Campeã mundial de robótica, para adiantar-se à redução de sua população economicamente ativa (PEA), a China está tentando escapar do colapso populacional previsto para o final desse século, situação parecida com a do Rio Grande do Sul, e um pouco pior que a de Santa Catarina e Paraná.
Colapso populacional que reduzirá o Japão e a Coreia do Sul à metade da quantidade de habitantes atual, e dobrará a quantidade de pessoas idosas, estrangulando sua PEA e os recursos para a Previdência. Por isso, os três países estão na frente em quantidade de robôs industriais no mundo. Até 2035, a China deverá atingir um total de 400 milhões de pessoas com 60 anos de idade ou mais, quase 30% da sua população total, o que deverá dificultar muito a sua Previdência, que então concorrerá diretamente por recursos com as políticas públicas implantadas visando aumentar a taxa de natalidade, hoje uma das maiores prioridades do Governo Central.

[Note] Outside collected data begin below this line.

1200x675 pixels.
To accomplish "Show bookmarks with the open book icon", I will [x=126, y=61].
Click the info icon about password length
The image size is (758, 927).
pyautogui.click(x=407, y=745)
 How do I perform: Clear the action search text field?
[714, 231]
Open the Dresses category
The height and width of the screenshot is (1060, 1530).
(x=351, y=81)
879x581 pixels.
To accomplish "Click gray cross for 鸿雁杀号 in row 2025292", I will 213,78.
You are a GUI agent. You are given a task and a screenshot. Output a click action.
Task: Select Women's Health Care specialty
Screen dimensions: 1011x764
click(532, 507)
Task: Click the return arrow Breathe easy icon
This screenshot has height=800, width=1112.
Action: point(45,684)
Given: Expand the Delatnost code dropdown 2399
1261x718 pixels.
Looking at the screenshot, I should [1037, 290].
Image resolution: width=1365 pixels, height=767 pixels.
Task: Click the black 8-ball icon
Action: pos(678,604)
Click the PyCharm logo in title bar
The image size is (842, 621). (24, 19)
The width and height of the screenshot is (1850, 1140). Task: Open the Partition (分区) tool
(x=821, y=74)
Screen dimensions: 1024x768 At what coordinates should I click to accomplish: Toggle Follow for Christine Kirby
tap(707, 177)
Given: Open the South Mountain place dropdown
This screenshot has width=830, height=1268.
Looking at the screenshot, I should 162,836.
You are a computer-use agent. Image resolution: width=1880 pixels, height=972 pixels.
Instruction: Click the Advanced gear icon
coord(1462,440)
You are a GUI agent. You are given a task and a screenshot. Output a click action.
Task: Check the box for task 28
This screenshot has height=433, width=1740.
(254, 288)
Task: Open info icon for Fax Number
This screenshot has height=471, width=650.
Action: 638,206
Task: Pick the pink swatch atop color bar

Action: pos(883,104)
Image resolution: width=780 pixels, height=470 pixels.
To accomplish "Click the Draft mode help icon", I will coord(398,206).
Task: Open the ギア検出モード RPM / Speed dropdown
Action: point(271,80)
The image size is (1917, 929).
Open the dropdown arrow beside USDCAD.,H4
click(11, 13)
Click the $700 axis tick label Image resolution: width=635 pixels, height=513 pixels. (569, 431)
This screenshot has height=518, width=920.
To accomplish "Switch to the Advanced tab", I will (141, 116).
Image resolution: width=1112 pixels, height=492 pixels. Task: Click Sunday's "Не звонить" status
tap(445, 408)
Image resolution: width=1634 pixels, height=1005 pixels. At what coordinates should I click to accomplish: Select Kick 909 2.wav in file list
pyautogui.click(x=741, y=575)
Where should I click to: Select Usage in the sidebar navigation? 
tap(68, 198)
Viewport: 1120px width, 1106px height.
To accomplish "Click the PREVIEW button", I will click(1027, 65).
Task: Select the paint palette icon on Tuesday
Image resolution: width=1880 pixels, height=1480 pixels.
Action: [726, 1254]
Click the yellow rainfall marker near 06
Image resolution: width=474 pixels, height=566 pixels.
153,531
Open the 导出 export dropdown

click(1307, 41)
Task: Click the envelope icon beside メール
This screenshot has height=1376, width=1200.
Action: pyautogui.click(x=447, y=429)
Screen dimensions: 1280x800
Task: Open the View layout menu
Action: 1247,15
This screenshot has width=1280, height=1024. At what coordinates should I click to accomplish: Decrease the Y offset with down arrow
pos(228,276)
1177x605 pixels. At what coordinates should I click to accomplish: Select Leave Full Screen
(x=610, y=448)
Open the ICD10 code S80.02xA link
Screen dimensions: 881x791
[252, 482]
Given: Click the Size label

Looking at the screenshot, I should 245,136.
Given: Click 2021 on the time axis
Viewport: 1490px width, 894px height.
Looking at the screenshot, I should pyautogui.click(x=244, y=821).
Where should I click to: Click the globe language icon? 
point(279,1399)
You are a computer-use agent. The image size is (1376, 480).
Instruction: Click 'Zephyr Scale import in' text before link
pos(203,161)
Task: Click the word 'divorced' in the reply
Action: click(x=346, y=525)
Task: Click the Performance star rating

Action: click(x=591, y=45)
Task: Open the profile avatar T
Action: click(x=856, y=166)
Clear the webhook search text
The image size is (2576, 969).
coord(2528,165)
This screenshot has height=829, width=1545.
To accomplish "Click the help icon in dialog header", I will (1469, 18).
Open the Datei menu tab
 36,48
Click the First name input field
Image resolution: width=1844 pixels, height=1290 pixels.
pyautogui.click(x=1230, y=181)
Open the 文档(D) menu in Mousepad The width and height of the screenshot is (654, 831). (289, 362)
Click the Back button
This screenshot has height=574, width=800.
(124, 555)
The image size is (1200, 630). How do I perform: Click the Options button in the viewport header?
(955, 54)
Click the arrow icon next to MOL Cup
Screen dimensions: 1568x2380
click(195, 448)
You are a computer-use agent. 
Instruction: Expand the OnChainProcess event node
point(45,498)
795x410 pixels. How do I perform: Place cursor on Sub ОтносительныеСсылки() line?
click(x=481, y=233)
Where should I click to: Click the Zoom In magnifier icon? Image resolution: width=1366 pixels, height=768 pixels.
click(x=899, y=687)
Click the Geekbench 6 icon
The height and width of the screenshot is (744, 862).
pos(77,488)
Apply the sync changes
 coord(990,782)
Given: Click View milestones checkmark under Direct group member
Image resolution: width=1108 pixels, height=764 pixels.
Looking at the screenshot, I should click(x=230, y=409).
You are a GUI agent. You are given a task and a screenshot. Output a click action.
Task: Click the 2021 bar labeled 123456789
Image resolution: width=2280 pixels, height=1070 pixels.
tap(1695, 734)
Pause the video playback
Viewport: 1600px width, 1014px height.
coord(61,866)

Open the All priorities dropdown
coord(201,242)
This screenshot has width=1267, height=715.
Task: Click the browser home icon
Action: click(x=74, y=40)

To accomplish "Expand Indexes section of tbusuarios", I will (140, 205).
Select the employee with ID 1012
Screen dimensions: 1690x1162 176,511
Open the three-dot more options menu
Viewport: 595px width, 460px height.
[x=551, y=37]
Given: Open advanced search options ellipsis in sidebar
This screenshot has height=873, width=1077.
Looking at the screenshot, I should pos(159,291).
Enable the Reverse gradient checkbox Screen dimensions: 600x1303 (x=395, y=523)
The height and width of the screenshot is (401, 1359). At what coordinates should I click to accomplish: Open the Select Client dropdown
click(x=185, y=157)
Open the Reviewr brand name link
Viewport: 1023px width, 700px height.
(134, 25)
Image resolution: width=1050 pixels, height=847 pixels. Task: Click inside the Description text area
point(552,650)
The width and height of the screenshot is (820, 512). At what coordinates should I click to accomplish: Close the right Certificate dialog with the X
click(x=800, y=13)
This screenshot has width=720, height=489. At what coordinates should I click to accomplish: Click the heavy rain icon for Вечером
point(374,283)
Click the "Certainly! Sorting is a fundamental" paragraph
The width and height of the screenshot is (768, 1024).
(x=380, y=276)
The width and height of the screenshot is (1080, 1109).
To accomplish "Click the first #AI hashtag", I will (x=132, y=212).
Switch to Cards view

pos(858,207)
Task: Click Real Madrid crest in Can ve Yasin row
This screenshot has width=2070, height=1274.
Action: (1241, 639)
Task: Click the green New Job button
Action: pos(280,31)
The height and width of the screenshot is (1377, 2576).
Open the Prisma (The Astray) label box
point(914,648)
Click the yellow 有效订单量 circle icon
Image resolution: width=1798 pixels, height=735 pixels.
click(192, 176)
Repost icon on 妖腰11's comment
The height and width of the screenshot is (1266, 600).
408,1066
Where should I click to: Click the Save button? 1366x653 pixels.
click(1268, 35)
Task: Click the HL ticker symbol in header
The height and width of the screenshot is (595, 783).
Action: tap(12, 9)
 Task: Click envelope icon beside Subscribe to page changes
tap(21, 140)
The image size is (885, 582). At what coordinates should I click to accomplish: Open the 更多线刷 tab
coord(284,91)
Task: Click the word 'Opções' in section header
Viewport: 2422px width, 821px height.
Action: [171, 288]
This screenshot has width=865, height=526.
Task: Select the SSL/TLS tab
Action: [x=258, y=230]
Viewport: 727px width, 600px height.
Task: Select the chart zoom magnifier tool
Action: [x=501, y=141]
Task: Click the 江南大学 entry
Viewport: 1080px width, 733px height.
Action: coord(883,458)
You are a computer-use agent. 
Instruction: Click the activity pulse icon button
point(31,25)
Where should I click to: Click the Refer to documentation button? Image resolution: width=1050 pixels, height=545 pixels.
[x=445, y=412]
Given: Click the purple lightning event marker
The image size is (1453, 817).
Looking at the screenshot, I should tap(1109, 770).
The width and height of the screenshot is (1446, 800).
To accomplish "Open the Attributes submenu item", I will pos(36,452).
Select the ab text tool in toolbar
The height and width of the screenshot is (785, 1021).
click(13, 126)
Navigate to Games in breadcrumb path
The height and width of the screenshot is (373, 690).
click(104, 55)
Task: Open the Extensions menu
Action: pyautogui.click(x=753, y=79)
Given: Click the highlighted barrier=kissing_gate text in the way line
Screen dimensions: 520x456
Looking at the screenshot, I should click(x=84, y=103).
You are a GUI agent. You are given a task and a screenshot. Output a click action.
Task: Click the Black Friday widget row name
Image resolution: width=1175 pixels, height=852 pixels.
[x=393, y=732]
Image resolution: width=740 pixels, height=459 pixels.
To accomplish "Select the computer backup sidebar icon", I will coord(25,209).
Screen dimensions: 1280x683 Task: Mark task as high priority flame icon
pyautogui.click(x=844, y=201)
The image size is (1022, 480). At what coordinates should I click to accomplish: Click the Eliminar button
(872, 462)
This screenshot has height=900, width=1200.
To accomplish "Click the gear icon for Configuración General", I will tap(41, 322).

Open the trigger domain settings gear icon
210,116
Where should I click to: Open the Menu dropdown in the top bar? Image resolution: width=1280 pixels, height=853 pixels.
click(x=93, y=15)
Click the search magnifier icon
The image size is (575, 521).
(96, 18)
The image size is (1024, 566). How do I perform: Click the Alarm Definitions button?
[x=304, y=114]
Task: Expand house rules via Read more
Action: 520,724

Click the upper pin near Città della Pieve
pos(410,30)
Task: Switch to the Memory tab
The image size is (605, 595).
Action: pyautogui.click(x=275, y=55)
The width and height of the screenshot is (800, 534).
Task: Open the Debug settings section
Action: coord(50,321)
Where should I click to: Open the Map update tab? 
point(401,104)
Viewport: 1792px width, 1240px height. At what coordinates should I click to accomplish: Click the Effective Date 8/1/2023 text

Precisamos conhecer a China, estudar a fundo o que fizeram nos últimos 50 anos, para entender como conseguiram chegar aonde chegaram, e onde estarão em 2035, e em 2050 – quando o país pretende atingir a condição de maior potência tecnológica mundial. O Conselho de Desenvolvimento Econômico Social Sustentável pode ser a instância adequada do governo brasileiro para esse "esforço", visando proporcionar ao país o máximo de compreensão a respeito do "fenômeno China", de maneira a permitir que o Brasil defina estratégia para retomar o seu desenvolvimento no atual contexto de disputas EUA-China.